Este incidente despoletou reacções violentas por parte de grupos de civis Libaneses, muitos deles identificados com bandeiras do Hezbollah e do Amal – o outro partido xiita, que desde a noite de quinta-feira têm causado desacatos, bloqueando a estrada do Aeroporto de Beirute com contentores do lixo e pneus incinerados.

O Exército Libanês tentou impor ordem e disparou bombas de gás lacrimogéneo e deteve alguns manifestantes. Porém, os protestos continuaram até à noite de sexta-feira e escalaram em intensidade, tendo culminado num violento ataque a uma equipa da ONU estacionada nas imediações do Aeroporto. Os manifestantes agrediram os oficiais da ONU, ferindo o vice-comandante da FINUL, e pegaram fogo a uma das três viaturas da organização.
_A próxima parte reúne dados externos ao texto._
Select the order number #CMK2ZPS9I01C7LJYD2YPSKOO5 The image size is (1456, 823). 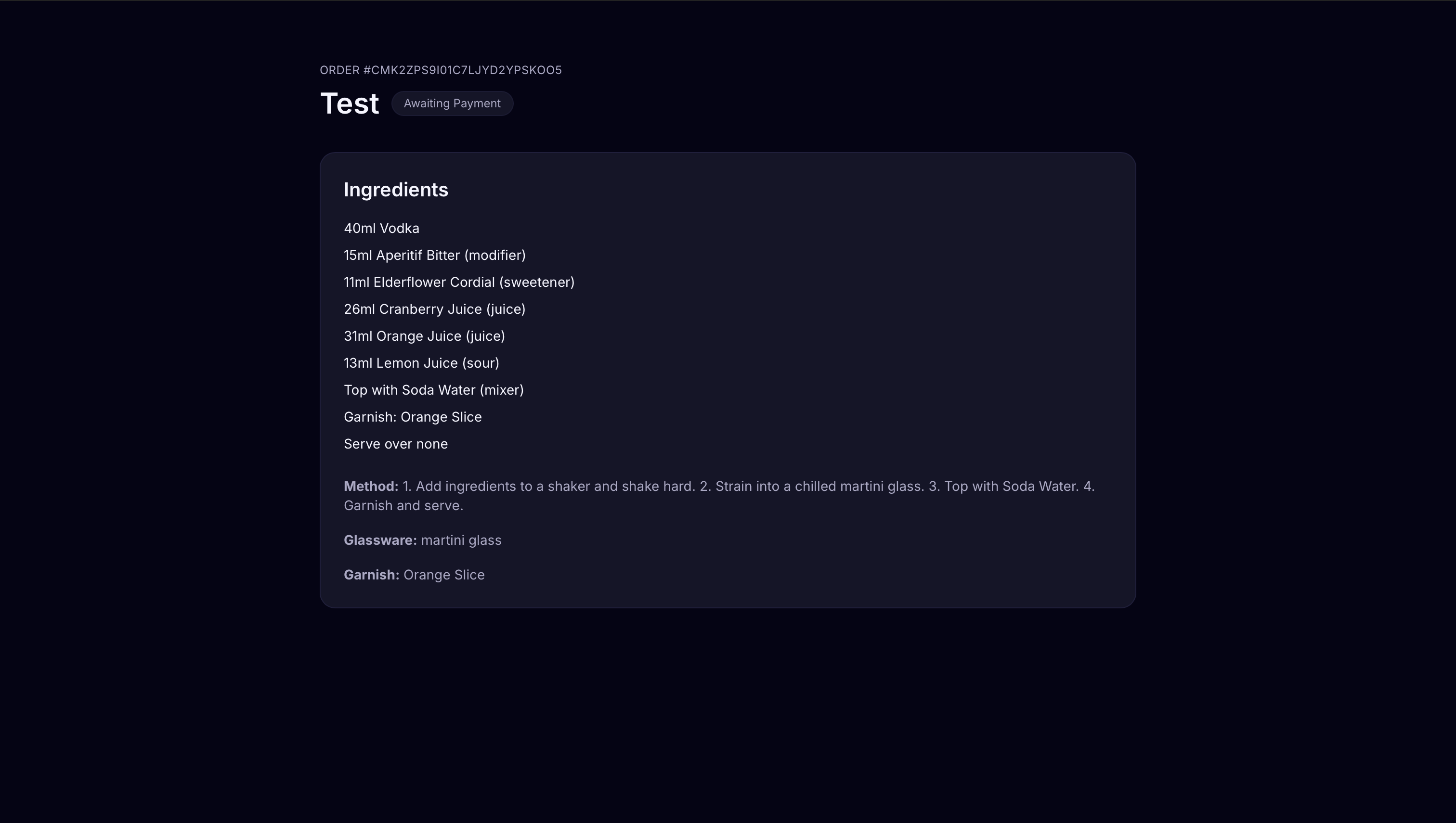point(441,70)
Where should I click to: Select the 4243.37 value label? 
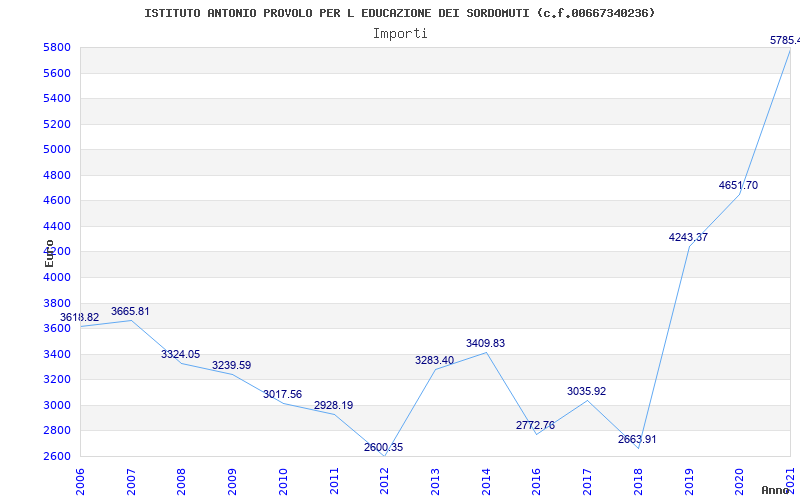[x=688, y=238]
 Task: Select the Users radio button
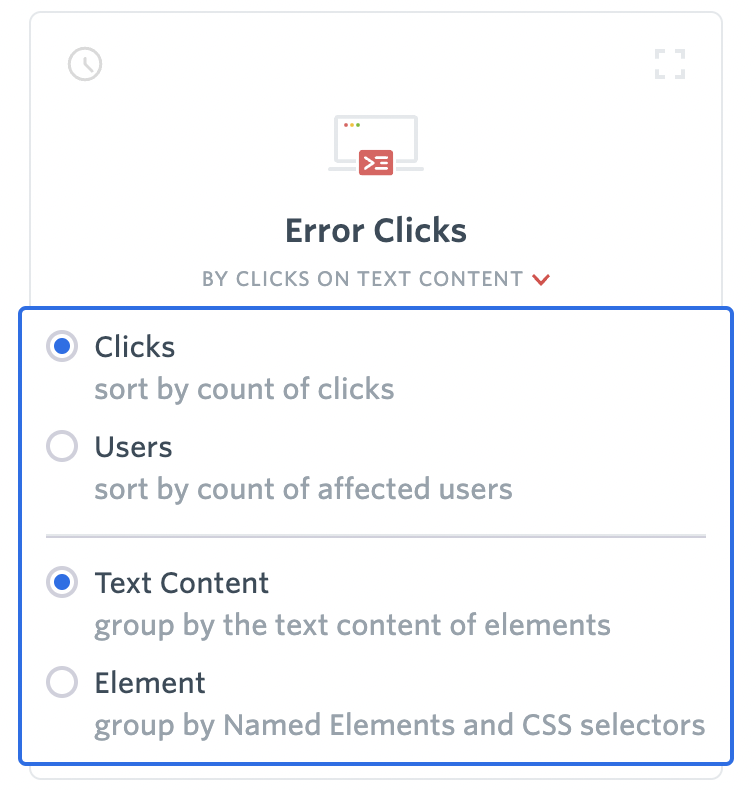click(62, 446)
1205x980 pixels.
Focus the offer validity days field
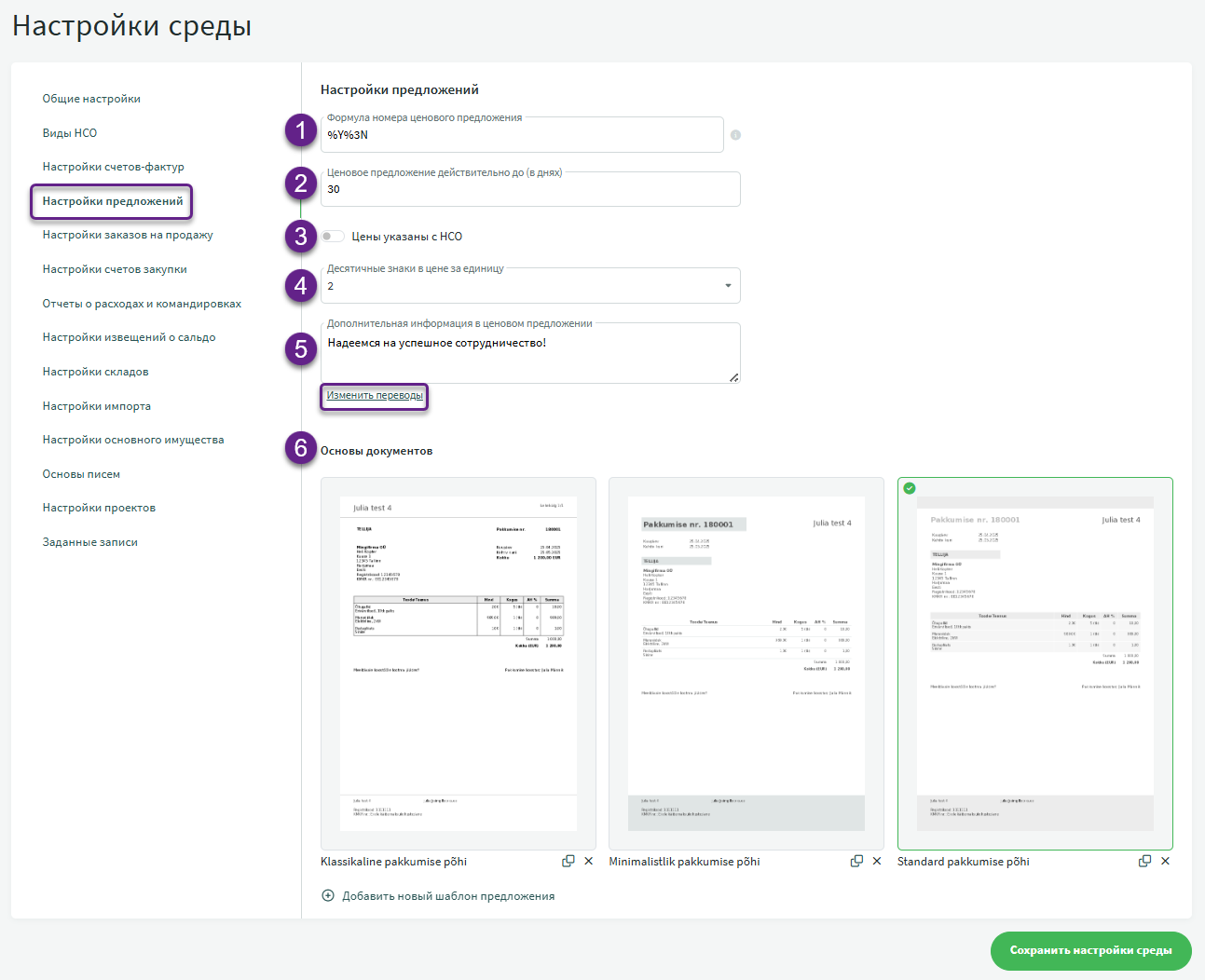pos(529,190)
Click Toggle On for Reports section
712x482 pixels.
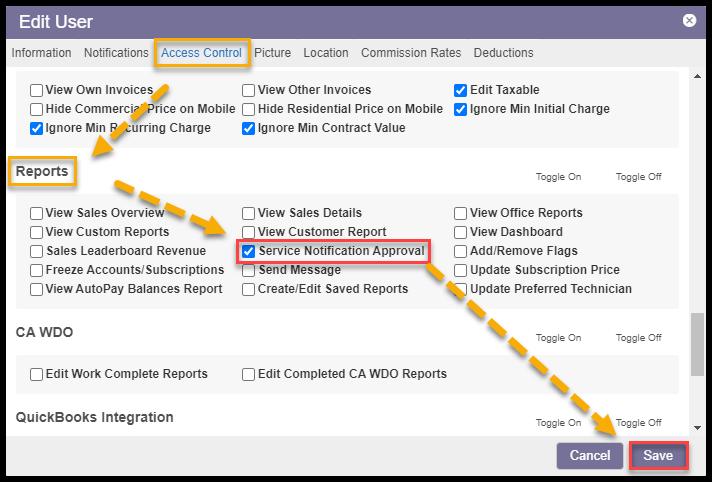tap(559, 177)
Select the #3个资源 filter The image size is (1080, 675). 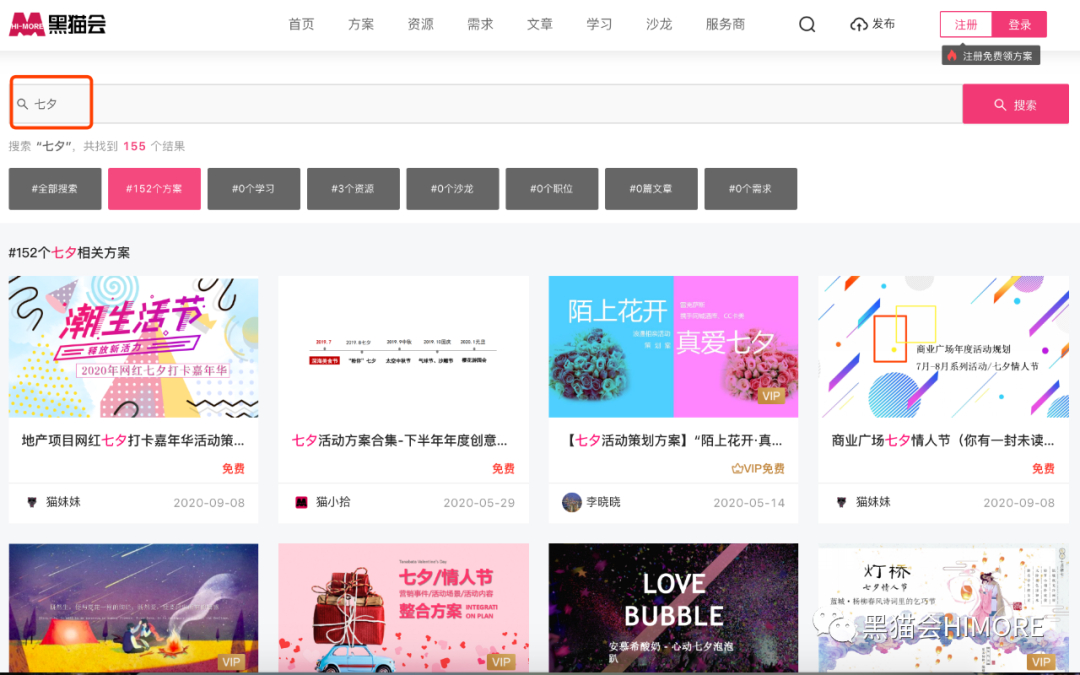(353, 188)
A ONU exigiu uma resposta imediata por parte do Governo Libanês, realçando que este foi um ataque horrível às forças de paz que têm trabalhado para garantir a manutenção da paz no Líbano durante esta guerra.

A opinião pública rapidamente virou-se contra o Hezbollah e o Amal, atribuindo responsabilidades aos dois partidos por não controlarem os respectivos manifestantes. Contudo, ambos os grupos xiitas condenaram a violência dos motins e apelaram ao Exército Libanês para deter e castigar devidamente os criminosos.

Ghaleb Abu Zeinab, oficial do Hezbollah, acrescentou que os desacatos foram contraproducentes à ideia original de desafiar o Primeiro-Ministro Libanês a não fazer concessões às pressões Israelitas de limitar os voos provenientes do Irão.